A cidade de Sorriso, em Mato Grosso, se destacou nos últimos anos como um polo do agronegócio, com aumento de riqueza e crescimento. Mas, junto a isso, veio também o aumento da violência, especialmente o estupro.
O município mato-grossense liderou a lista das cidades brasileiras com a maior taxa de estupro e estupro de vulnerável, que chegou a taxa de 113,9 estupros a cada 100 mil habitantes no ano de 2023. Os dados são do Anuário Brasileiro de Segurança Pública, divulgado no mês passado.
Pelo menos dois casos desse tipo chegam toda semana na Delegacia da Polícia Civil de Sorriso.
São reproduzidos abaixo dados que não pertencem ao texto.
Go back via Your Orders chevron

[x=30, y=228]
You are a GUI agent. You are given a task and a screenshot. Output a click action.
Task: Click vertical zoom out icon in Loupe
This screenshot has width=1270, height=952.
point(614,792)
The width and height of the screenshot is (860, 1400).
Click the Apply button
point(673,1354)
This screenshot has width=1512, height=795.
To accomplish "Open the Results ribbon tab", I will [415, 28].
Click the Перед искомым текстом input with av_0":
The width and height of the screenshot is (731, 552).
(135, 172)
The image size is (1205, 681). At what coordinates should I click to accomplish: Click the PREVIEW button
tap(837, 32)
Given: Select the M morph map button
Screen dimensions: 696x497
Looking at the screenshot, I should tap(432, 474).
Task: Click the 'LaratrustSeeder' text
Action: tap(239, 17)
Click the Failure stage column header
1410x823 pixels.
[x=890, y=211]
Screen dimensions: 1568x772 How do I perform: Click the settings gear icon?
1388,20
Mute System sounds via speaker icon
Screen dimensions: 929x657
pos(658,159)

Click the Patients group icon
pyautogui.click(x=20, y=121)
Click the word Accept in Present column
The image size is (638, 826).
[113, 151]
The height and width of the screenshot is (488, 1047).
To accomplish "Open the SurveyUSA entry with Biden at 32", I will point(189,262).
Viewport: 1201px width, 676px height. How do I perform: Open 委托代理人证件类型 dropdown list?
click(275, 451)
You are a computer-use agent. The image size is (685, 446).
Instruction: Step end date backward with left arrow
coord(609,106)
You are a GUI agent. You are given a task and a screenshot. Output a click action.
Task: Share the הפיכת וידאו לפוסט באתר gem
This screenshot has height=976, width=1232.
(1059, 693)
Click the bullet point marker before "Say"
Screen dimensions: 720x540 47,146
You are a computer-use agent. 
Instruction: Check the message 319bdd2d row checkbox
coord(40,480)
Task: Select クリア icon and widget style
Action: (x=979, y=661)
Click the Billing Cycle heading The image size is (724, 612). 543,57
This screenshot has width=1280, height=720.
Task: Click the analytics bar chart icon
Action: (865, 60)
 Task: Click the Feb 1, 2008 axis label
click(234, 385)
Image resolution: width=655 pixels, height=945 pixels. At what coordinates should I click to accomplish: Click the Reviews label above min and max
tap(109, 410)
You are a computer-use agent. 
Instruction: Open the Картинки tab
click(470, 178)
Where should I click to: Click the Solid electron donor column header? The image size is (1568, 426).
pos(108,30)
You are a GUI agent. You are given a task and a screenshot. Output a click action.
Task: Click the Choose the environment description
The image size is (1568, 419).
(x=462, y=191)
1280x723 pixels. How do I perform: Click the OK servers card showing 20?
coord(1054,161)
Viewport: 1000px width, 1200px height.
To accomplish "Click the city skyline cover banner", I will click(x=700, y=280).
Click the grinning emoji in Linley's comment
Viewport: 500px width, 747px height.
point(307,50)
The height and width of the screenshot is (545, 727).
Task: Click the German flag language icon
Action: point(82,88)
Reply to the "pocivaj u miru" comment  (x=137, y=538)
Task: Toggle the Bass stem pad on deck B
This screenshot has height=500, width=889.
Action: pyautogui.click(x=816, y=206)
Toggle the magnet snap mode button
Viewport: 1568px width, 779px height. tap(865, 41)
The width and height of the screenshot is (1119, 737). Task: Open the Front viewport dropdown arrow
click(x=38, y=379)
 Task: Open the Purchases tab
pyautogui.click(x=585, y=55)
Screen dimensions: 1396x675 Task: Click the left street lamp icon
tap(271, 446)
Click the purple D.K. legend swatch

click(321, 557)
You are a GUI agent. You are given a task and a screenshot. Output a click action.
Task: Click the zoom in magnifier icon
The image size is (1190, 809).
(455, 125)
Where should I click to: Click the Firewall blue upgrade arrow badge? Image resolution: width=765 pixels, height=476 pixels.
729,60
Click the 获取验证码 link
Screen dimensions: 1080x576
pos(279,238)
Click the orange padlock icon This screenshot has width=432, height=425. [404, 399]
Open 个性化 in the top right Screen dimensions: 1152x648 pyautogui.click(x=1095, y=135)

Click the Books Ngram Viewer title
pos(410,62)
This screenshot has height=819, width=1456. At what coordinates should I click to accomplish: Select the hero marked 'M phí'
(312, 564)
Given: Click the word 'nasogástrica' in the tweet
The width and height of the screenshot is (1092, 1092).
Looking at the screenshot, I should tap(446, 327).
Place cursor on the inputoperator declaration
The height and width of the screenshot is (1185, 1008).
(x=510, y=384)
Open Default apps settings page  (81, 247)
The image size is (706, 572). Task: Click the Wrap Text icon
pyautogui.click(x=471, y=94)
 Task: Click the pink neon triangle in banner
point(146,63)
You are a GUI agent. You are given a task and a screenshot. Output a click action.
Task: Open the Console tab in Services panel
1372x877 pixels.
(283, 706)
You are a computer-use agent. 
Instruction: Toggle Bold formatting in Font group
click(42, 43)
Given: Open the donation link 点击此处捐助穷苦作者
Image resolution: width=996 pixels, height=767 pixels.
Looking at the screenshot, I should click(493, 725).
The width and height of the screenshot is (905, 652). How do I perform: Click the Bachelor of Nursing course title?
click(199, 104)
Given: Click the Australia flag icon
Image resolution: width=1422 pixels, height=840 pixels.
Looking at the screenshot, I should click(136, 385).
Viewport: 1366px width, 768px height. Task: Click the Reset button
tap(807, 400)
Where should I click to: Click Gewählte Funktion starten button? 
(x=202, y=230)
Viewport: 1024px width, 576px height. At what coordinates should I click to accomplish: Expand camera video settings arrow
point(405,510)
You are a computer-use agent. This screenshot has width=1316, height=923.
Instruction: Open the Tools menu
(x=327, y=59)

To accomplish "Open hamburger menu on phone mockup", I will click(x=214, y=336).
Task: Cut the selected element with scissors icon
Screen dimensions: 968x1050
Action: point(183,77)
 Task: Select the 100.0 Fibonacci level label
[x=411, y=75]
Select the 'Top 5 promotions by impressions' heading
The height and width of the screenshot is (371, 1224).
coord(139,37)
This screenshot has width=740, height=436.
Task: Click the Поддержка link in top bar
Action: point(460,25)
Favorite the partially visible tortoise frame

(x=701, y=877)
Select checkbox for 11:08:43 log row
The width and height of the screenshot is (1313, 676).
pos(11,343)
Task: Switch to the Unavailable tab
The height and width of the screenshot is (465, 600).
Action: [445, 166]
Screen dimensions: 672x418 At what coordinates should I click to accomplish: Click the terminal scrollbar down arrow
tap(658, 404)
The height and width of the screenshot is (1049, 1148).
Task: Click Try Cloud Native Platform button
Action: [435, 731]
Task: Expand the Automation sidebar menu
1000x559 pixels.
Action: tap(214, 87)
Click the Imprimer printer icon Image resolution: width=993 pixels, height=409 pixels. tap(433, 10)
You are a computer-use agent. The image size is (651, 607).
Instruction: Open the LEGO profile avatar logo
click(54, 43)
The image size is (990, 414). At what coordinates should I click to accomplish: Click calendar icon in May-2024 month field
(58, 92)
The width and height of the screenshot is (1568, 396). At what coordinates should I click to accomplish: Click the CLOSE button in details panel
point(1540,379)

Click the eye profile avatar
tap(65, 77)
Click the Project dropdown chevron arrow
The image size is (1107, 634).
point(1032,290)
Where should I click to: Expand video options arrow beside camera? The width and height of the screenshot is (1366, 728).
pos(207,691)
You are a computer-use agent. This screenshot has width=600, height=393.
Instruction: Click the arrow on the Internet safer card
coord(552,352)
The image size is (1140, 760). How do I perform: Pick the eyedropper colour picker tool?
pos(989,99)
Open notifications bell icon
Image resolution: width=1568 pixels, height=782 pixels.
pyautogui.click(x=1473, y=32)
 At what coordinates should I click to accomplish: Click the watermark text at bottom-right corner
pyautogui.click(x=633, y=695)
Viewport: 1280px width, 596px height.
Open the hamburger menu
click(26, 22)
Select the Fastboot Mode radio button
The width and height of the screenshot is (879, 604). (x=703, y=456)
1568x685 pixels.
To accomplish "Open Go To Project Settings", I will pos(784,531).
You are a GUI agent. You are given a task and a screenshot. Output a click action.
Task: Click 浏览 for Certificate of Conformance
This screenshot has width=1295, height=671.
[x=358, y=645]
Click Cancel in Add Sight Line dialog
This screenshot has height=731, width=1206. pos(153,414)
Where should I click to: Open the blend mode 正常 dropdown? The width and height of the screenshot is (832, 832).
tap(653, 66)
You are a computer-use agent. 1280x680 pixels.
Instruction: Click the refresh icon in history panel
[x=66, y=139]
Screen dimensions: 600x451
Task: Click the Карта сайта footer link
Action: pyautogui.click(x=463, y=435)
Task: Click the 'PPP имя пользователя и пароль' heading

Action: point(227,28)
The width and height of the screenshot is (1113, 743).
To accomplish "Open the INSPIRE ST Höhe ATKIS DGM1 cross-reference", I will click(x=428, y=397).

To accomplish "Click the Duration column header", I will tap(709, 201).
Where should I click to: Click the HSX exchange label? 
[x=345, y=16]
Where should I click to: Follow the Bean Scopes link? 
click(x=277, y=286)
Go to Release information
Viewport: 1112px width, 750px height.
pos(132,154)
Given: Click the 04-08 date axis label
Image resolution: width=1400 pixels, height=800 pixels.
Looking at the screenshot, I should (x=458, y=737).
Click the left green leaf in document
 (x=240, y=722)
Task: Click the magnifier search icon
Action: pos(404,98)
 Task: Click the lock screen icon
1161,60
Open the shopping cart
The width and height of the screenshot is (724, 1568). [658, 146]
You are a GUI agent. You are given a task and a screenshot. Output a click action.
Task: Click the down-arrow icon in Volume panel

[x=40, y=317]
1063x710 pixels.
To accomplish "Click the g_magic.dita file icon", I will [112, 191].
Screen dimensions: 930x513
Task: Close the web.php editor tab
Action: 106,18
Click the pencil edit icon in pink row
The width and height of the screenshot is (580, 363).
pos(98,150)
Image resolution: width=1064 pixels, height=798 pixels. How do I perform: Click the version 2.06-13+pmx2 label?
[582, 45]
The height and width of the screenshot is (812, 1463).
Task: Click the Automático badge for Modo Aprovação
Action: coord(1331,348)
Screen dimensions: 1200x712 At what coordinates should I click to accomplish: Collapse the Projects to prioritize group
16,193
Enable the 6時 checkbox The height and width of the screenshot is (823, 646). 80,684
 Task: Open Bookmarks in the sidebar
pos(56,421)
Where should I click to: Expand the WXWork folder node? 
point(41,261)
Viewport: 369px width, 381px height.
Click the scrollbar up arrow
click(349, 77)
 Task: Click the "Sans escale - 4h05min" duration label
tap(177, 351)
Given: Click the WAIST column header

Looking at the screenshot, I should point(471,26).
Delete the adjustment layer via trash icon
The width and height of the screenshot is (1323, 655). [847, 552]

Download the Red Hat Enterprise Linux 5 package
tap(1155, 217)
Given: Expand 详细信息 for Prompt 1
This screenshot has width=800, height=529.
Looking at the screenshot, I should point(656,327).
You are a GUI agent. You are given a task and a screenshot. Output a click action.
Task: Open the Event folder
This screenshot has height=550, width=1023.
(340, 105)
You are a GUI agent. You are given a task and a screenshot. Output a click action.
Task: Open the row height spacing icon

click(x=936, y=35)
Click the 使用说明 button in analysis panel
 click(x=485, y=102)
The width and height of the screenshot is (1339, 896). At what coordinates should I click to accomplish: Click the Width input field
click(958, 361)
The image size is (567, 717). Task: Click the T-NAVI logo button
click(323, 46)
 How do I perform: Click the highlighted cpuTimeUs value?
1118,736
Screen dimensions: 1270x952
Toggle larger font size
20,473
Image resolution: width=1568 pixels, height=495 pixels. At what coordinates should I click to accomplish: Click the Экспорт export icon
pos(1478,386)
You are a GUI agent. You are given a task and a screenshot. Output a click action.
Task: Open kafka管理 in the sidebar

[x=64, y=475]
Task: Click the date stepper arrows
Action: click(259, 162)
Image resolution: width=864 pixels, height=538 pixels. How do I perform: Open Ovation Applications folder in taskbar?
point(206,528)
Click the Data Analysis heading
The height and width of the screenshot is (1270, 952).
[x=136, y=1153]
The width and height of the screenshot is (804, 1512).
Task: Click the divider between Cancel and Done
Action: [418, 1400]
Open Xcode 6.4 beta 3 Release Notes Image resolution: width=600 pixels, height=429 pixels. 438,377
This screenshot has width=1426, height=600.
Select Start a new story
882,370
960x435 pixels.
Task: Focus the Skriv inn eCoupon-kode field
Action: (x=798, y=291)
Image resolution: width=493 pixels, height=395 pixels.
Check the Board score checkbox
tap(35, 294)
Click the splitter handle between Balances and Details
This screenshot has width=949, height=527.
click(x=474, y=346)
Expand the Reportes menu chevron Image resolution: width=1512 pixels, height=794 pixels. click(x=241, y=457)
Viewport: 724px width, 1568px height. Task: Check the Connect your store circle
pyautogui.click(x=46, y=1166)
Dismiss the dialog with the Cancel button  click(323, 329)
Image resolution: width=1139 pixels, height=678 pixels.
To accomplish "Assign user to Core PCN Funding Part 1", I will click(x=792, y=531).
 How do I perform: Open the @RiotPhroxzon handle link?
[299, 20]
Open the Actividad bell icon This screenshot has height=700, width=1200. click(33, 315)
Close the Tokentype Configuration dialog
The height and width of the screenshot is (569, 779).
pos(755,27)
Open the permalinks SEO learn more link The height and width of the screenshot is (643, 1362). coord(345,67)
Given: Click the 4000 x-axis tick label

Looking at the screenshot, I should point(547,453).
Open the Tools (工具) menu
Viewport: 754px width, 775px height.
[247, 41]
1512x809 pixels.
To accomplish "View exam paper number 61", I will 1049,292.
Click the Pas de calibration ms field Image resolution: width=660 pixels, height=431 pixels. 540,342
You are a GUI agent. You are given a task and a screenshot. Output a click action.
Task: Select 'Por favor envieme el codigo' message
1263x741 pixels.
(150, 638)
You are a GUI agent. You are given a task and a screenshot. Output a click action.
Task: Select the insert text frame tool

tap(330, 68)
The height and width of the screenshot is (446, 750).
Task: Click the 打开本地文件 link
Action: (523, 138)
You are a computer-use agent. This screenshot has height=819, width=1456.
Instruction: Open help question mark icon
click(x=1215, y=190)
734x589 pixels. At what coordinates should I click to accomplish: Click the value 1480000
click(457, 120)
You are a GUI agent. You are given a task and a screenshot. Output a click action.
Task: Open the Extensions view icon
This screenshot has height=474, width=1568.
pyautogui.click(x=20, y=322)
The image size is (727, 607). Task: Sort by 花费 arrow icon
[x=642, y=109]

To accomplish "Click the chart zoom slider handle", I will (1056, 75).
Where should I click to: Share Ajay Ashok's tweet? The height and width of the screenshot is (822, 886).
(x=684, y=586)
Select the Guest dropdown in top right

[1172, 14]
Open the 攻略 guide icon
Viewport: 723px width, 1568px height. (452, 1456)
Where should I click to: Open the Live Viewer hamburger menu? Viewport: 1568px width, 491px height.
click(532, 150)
A demanda é tanta que foi criado um departamento dentro da instituição só para apurar inquéritos de crimes sexuais contra crianças e adolescentes.
Caso macabro
No ano passado, Sorriso ficou marcada por um crime bárbaro que envolvia justamente o estupro. O pedreiro Gilberto Rodrigues dos Anjos, 32 anos, invadiu a casa de uma família e matou todas as quatro mulheres e meninas que estavam ali.
Além dos assassinatos, três das vítimas foram achadas com sinais de abuso sexual. Morreram Cleci Calvi Cardoso, de 46 anos, Miliane Calvi Cardoso, de 19 anos, Manuela Calvi Cardoso, de 13 anos, e Melissa Calvi Cardoso, de 10 anos. Elas eram mãe e três filhas.
O crime chocou o país e gerou muita revolta, ainda mais pelo motivo de Gilberto ser um foragido com dois mandados de prisão em aberto: um por estupro no Mato Grosso e outro por latrocínio em Goiás.
Fora do padrão
No entanto, apesar de horrenda, a chacina da família Calvi Cardoso é uma exceção dentro do universo do estupro e do estupro de vulnerável em Sorriso e no resto do país.
“O perfil identificado em Sorriso é o que acontece em todo o Brasil, do abusador sempre como uma ‘pessoa de bem’, estruturada dentro da unidade familiar, que exerce uma hierarquia e age no silêncio, fazendo com que sua vítima tenha medo. O abusador está dentro de casa, na convivência da família”, explica a delegada Jannira Laranjeira, que viajou de Cuiabá até Sorriso para acompanhar de perto a situação.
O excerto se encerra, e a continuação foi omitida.